Probably rarely needed, but it now also handles pipes in regular expressions (fix 5).
Attachments (6)
Change History (36)
by , 18 years ago
Attachment: | reverse_urlresolver.patch added |
---|
by , 18 years ago
Attachment: | reverse_urlresolver.2.patch added |
---|
comment:1 by , 18 years ago
This looks good, but I'm having trouble figuring out exactly how some of it works. Could you perhaps add some tests that illustrate how the current resolver fails? The right place for those is source:django/trunk/tests/urlpatterns_reverse/
comment:2 by , 18 years ago
Er, that should be: source:django/trunk/tests/regressiontests/urlpatterns_reverse
by , 18 years ago
Attachment: | new_reverse_urlresolver.patch added |
---|
complete rewrite of most of the reverse code!
comment:3 by , 18 years ago
All right, my previous implementation had a few fatal flaws I realised. So I have rewritten everything.
A major change is that the RegexURLPattern objects get a compiled matcher with them, which will greatly speed up reverse lookups.
The rewrite was mostly necessary to correctly handle nested parenthesis, which it now does using a basic tokenizer.
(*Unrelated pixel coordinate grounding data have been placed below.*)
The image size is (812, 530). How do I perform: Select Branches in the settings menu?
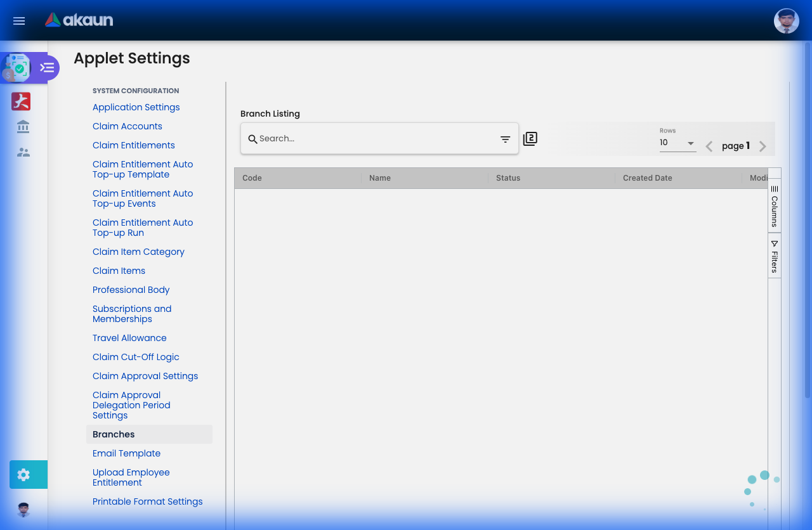point(114,434)
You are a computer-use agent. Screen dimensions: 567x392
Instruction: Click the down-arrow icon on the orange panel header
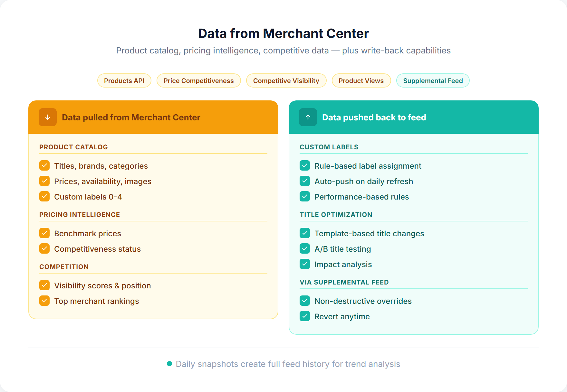47,117
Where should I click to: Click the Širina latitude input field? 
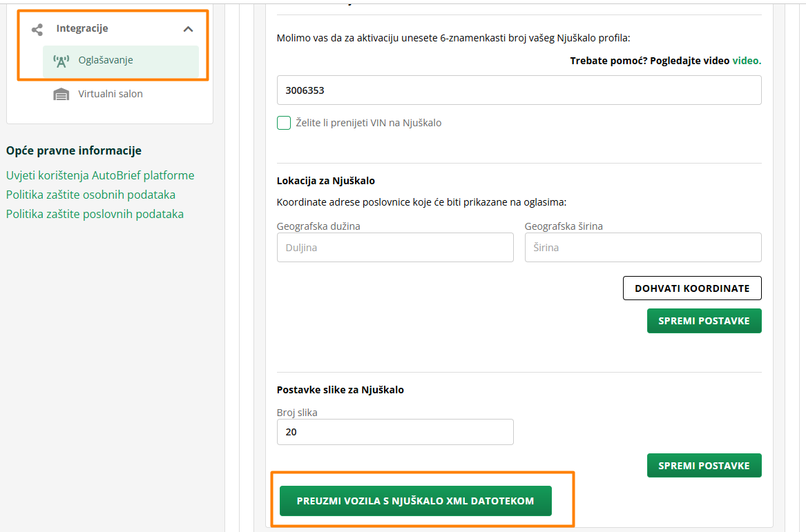click(x=642, y=248)
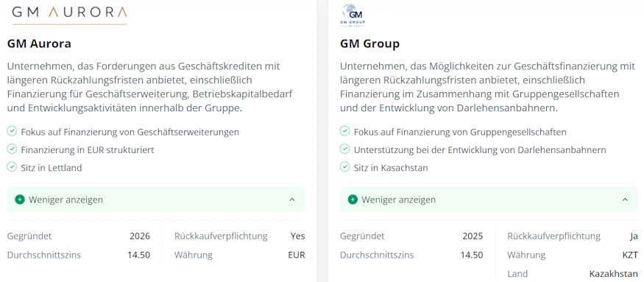Click the GM Group globe logo
644x282 pixels.
(353, 15)
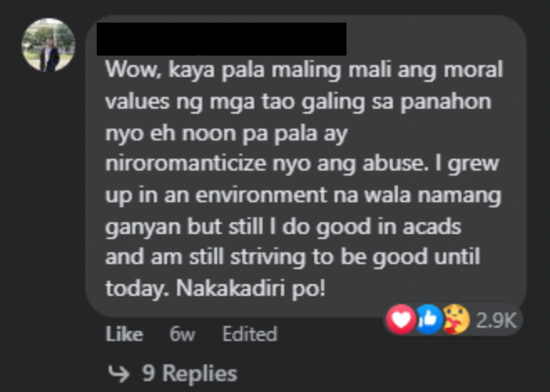Open the 6w timestamp link
This screenshot has height=392, width=550.
(x=182, y=333)
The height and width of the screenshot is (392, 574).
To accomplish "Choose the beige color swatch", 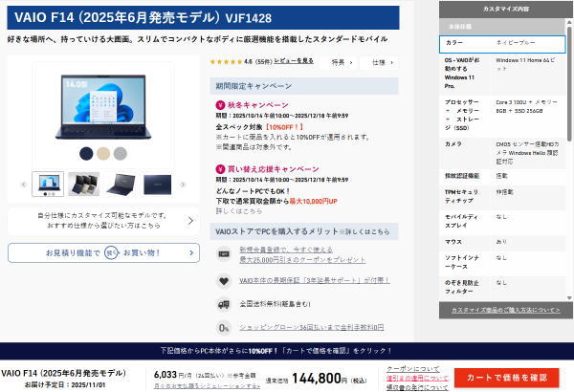I will click(102, 153).
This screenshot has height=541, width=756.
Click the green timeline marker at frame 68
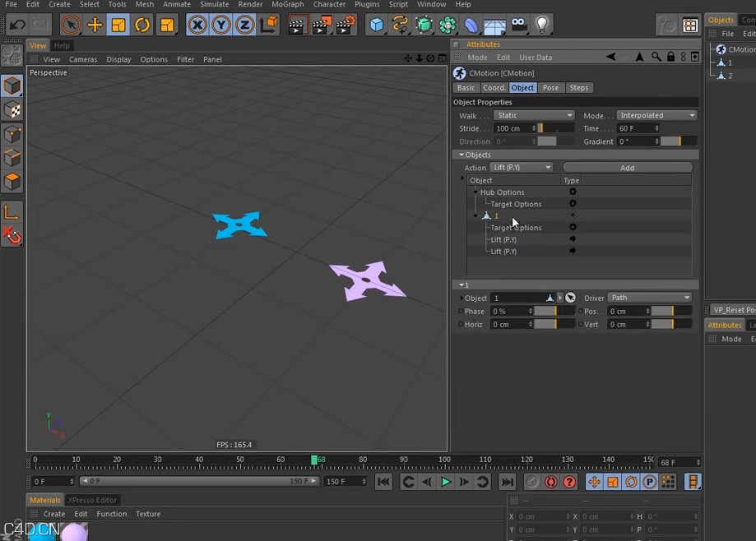pos(316,460)
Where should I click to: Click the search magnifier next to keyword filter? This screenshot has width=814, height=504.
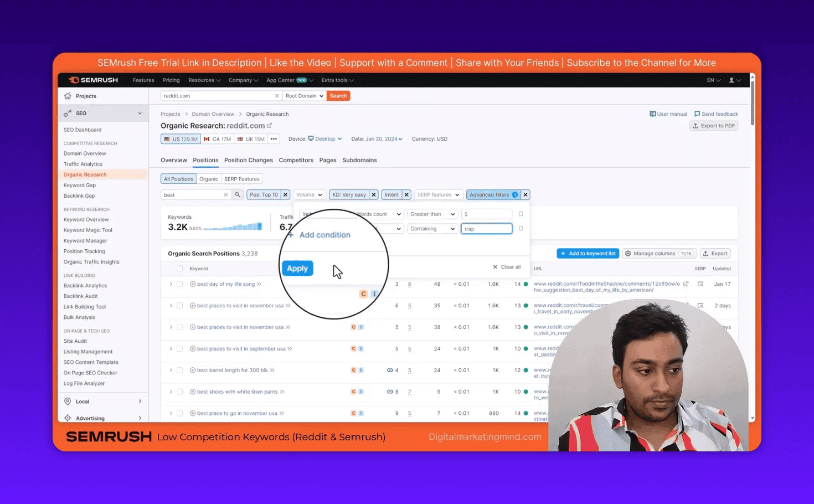tap(238, 194)
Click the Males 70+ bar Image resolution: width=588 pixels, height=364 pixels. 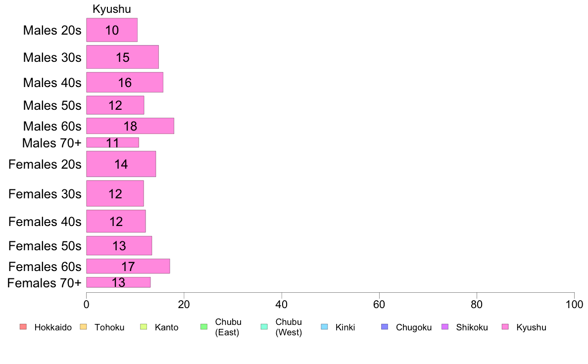point(112,142)

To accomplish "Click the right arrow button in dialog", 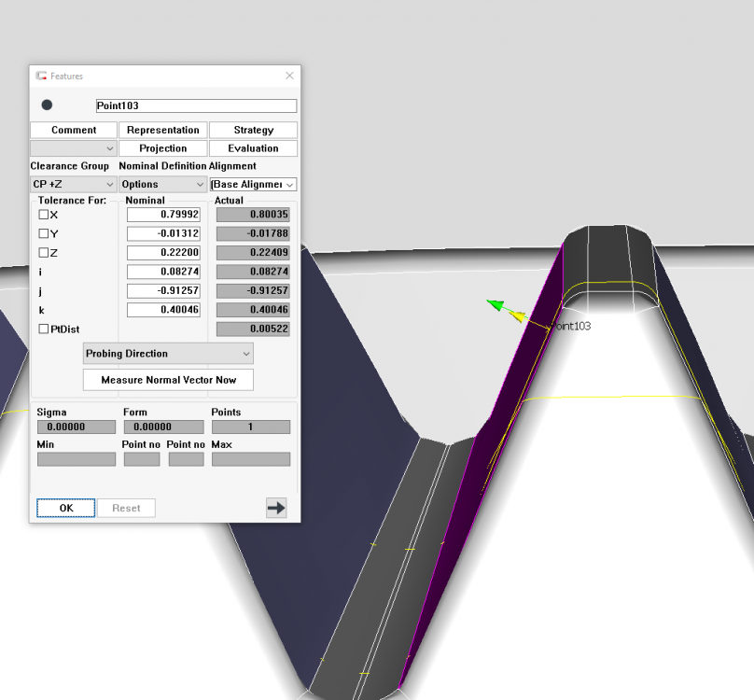I will pyautogui.click(x=276, y=508).
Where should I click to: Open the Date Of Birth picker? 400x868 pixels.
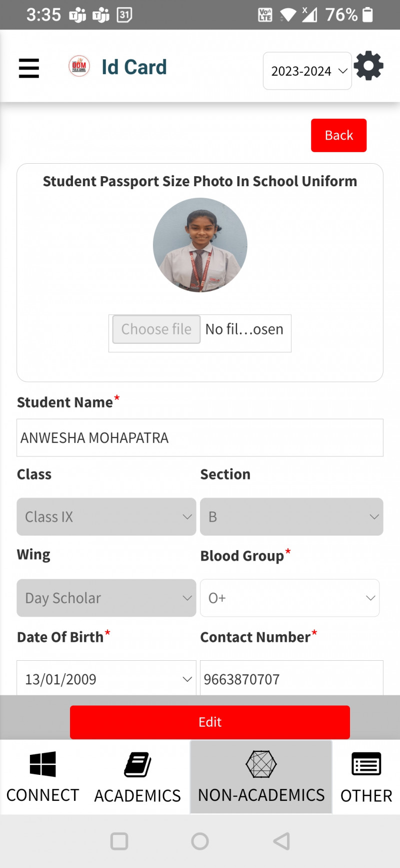coord(107,679)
There is a small change in logic, which was a bug in the previous one: if a RE has both named and non-named groups, only the named groups should be parsed (this is in line with how the forward lookups work and what documentation says).
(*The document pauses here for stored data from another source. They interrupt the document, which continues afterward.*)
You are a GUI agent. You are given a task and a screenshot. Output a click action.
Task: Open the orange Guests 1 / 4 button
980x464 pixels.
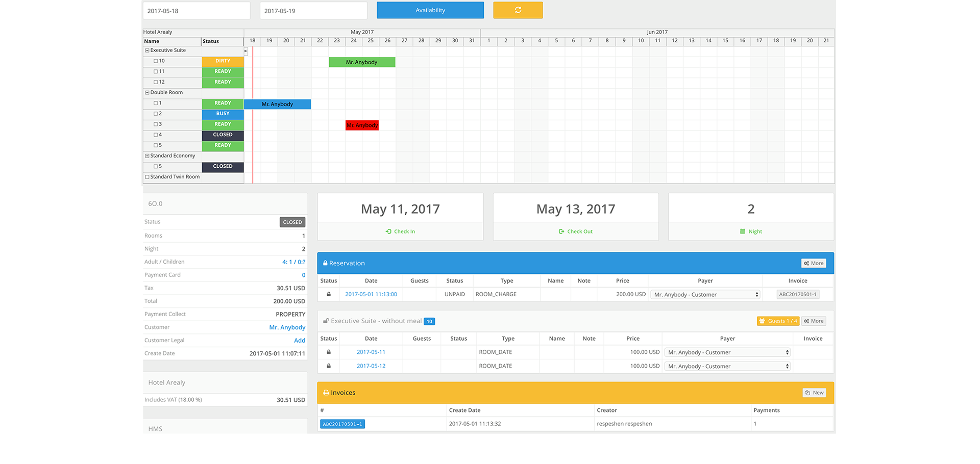(x=778, y=321)
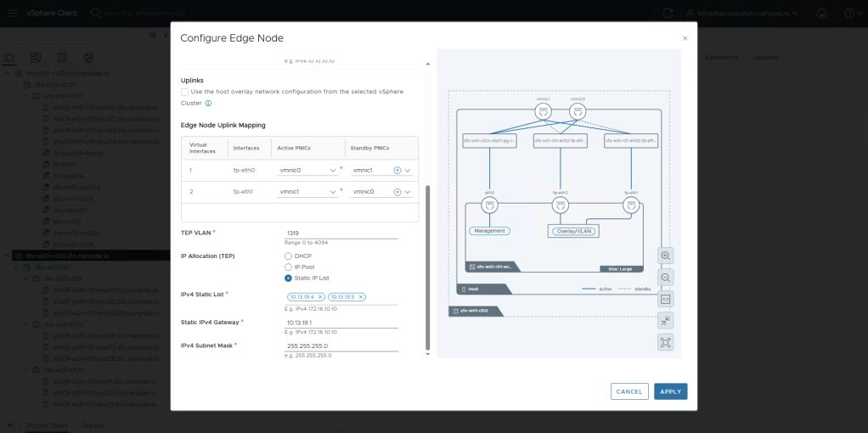The image size is (868, 433).
Task: Click the CANCEL button
Action: click(x=628, y=391)
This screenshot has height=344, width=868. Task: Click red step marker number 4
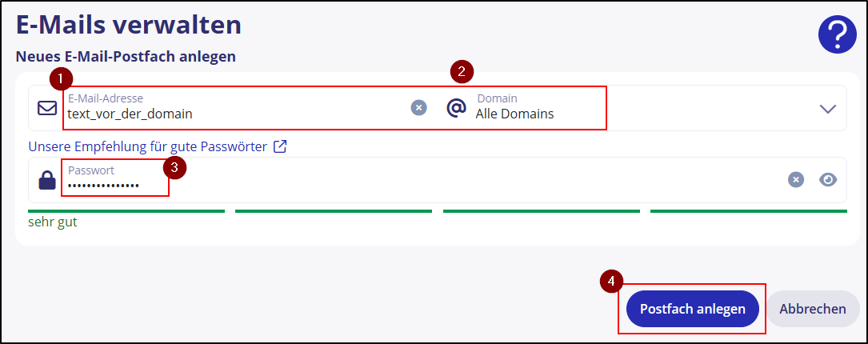pos(611,281)
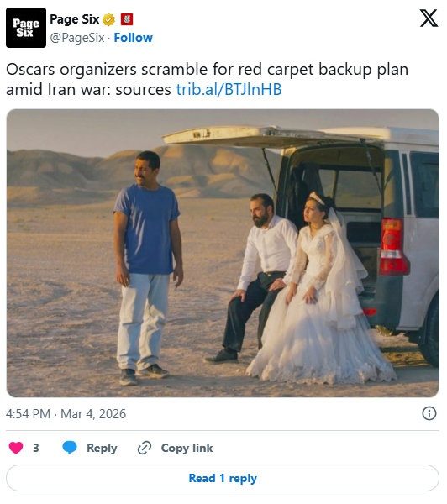Click the red affiliate badge beside Page Six

(127, 19)
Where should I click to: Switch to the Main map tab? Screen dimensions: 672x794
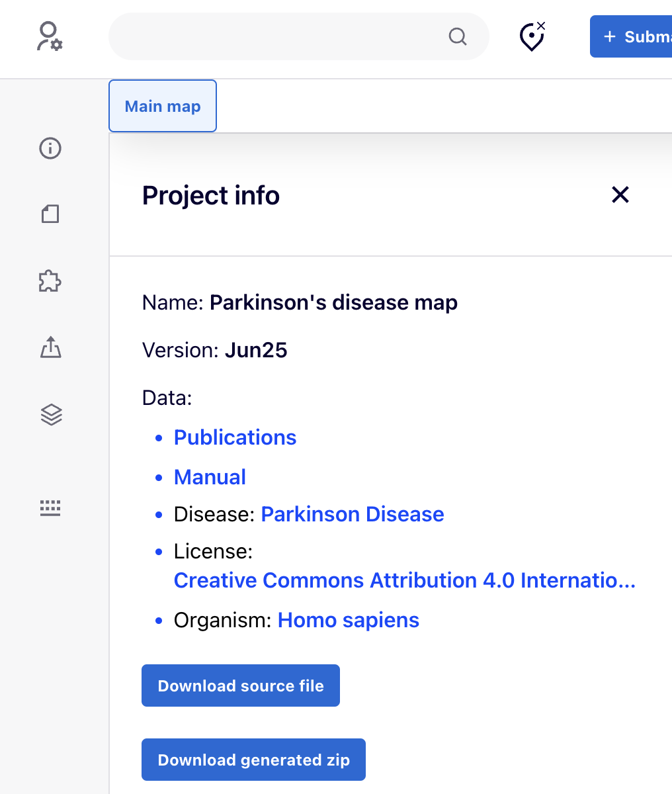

A few more tests have been added.
comment:4 by , 18 years ago
Also, the original code (Adrian's) handled argument passing incorrectly when used with a URLResolver. The resolver is should check both itself and its children using one set of arguments.
comment:5 by , 18 years ago
Hi, i just looked briefly on the patch. You should use a helper function like adrian did, currently the regexp will be parsed, even if it is never used.
comment:6 by , 18 years ago
Thanks for the advice.
The difference is that the parsed REs inside of RegexURLPattern
s are cached, and I'm mostly sure that the RegexURLPattern
s themselves are cached, so everyone wins.
comment:7 by , 18 years ago
Triage Stage: | Unreviewed → Design decision needed |
---|
comment:8 by , 18 years ago
Patch needs improvement: | set |
---|
Should work with a mix of named and unnamed arguments
comment:9 by , 18 years ago
Patch needs improvement: | unset |
---|
Actually, it shouldn't. The current behaviour of reverse
is a bug since forward URL resolving doesn't accept both positional and named args (it drops the positional ones)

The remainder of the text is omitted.